The book ends with one of the main character’s reflections in his journal:

In an individual, selfishness uglifies the human soul; for the human species, selfishness is extinction.
Is this the doom written in our nature?
If we believe that humanity may transcend tooth and claw, if we believe divers races and creeds can share this world as peaceably as the orphans share their candlenut tree, if we believe leaders must be just, violence muzzled, power accountable and the riches of the earth and the oceans shared equitably, such a world will come to pass.  It is the hardest of worlds to make real.  Torturous advances won over generations can be lost by the single stroke of a myopic president’s pen or a vainglorious general’s sword.
A life spent shaping a world I want Jackson to inherit, not one I fear Jackson will inherit, this strikes me as a life worth living.  Upon my return to San Francisco, I shall pledge myself to the abolitionist cause….I hear my father-in-law’s response:

 “Oho, fine, Whiggish sentiments, Adam.  But don’t tell me about justice!  Ride to Tennessee on an ass and convince the rednecks they are merely white-washed negroes and their negroes are black-washed whites!  Sail to the Old World, tell ‘em their imperial slaves’ rights are as inalienable as the Queen of Belgium’s!  Oh, you’ll grow hoarse, poor and gray in caucuses!  You’ll be spat upon, shot at, lynched, pacified with medals, spurned by backwoodsmen! Crucified!  Naïve, dreaming Adam.  He who would do battle with the many headed hydra of human nature must pay a world of pain and his family must pay it along with him! And only as you gasp your dying breath shall you understand your life amounted to no more than one drop in a limitless ocean!”

Yet what is any ocean but a multitude of drops?

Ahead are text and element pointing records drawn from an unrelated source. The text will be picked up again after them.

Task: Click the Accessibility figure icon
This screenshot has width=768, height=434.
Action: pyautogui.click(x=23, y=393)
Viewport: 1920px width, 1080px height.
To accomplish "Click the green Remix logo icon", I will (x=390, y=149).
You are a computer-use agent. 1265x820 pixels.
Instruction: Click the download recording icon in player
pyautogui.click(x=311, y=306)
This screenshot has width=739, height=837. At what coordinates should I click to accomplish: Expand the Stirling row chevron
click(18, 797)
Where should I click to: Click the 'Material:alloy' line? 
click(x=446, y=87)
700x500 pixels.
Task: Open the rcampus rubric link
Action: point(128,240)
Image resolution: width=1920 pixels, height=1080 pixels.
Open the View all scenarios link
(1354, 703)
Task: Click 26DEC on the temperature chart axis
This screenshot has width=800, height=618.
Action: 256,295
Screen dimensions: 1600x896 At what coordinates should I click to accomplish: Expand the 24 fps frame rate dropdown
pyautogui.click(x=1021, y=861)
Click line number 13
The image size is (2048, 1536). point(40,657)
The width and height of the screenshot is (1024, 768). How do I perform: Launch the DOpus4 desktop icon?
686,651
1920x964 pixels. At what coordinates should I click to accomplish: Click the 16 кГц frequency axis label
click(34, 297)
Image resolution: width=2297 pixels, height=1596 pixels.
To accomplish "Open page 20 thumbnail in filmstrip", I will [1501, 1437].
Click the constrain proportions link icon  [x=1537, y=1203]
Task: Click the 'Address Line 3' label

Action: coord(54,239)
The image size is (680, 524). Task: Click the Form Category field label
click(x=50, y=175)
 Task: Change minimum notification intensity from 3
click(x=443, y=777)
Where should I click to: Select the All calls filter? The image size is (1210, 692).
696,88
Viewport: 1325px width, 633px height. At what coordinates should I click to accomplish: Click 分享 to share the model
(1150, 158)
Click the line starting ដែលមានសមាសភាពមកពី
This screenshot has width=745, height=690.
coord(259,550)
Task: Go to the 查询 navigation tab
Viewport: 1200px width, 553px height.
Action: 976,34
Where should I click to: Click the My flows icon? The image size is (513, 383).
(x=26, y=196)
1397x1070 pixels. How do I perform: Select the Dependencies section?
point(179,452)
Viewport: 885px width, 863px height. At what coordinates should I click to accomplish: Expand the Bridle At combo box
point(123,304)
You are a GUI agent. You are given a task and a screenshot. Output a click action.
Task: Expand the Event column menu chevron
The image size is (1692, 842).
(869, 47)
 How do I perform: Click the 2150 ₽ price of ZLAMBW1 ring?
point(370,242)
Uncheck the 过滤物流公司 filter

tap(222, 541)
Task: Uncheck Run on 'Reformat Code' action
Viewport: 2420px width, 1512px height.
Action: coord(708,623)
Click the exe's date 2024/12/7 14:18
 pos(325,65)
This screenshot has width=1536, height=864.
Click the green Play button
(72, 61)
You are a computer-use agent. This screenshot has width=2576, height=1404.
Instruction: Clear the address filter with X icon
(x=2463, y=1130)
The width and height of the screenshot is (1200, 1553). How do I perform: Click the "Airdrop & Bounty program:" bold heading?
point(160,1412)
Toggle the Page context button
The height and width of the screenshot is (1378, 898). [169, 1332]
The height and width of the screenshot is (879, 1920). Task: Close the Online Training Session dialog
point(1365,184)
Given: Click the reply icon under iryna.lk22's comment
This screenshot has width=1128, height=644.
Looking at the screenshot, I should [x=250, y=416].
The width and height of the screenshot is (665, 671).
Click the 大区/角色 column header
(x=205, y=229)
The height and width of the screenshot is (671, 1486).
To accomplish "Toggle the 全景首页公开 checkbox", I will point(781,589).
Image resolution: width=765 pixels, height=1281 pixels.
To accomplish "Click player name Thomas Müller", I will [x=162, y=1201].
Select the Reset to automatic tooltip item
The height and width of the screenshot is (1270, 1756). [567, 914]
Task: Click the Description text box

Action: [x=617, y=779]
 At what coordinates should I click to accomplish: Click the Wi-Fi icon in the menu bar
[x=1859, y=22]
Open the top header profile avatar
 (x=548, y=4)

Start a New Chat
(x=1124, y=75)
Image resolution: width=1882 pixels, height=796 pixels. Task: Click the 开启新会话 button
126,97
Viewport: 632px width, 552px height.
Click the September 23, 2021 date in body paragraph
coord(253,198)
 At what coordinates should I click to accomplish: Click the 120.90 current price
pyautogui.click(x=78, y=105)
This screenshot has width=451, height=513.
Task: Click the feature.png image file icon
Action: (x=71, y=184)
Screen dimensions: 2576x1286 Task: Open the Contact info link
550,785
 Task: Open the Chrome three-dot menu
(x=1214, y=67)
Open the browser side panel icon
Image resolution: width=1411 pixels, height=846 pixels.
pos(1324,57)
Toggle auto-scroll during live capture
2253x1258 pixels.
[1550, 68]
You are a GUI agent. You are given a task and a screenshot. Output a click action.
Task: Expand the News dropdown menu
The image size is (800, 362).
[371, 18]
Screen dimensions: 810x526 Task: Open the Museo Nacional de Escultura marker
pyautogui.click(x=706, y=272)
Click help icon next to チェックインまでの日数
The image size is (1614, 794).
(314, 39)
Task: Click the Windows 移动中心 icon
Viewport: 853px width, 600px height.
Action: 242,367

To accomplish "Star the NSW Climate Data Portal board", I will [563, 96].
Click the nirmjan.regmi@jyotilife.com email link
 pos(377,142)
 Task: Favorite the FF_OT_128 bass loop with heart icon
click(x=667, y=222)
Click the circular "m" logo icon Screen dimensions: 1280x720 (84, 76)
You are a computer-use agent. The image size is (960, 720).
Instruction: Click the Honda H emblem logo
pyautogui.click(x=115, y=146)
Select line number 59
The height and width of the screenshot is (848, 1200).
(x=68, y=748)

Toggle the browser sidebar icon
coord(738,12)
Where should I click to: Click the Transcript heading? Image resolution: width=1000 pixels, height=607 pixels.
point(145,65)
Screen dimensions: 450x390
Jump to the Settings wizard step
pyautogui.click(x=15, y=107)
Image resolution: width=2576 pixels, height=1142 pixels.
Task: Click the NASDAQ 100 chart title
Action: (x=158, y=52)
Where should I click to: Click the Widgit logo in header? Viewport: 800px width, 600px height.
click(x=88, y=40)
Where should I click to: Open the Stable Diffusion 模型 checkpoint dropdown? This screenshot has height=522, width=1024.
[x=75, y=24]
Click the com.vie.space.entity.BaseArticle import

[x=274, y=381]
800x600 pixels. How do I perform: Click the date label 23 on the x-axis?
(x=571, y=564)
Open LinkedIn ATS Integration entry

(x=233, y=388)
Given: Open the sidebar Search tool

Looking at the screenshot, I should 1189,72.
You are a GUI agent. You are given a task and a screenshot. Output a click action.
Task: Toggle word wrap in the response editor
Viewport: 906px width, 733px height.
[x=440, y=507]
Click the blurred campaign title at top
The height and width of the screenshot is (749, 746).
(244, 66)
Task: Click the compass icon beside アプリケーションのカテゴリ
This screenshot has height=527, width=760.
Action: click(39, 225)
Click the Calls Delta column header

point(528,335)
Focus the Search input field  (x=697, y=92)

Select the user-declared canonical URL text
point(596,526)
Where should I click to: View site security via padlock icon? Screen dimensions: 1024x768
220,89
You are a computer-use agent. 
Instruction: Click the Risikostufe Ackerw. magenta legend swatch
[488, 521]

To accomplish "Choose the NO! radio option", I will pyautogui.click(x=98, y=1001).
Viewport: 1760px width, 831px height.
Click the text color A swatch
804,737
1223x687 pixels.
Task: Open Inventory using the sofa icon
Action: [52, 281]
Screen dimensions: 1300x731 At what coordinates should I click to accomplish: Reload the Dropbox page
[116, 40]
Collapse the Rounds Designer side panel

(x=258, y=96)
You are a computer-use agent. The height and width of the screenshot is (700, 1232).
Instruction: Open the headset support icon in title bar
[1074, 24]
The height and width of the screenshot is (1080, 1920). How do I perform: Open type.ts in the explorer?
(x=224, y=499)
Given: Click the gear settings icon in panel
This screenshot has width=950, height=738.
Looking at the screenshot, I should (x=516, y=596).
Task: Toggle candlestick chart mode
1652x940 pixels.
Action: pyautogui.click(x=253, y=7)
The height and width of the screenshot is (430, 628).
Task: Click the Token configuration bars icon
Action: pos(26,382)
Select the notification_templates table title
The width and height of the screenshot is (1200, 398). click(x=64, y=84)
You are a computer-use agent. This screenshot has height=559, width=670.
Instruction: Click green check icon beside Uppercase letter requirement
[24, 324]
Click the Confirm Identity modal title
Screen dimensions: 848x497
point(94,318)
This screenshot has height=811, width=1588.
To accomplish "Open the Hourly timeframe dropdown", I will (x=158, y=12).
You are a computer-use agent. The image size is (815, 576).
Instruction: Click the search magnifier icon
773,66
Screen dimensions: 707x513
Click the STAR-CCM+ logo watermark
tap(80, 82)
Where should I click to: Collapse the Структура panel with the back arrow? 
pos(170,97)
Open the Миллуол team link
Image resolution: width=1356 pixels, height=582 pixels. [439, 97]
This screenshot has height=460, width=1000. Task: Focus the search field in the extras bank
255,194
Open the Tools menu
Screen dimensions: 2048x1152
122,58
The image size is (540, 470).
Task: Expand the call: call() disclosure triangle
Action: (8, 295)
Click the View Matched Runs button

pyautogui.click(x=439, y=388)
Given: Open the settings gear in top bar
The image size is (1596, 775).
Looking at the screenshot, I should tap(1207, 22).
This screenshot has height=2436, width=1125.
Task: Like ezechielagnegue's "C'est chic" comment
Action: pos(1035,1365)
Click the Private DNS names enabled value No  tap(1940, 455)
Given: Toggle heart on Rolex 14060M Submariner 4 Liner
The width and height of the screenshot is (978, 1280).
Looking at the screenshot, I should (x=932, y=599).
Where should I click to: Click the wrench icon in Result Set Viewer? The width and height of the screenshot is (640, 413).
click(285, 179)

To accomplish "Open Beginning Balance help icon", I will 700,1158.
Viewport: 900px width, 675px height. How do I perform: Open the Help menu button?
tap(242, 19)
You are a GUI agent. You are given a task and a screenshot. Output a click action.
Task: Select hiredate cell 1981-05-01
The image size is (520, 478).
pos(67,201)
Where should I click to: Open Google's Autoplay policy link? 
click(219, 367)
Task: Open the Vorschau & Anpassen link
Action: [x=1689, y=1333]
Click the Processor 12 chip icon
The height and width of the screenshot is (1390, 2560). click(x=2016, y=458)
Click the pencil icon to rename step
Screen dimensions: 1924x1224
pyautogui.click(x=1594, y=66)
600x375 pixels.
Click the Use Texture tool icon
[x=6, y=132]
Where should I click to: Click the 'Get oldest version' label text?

Across the days since I began writing this, the tensions in Israel and Gaza have escalated.  Time and again, my heart turns with gratitude to Arik and all the people like him who work to create a world they want for the next generation to inherit not a world they fear the next generation will inherit. Arik and his friends have no time to ask “what can one person do?”  They just go out and do it.  The little poem I learned as a child keeps echoing quiet notes of hope:

Little drops of water,
Little grains of sand
  Make the mighty ocean 
And the pleasant land.

As we celebrate the American day of Thanksgiving, my soul gives thanks for all who embrace their drop-like work in behalf of a better world.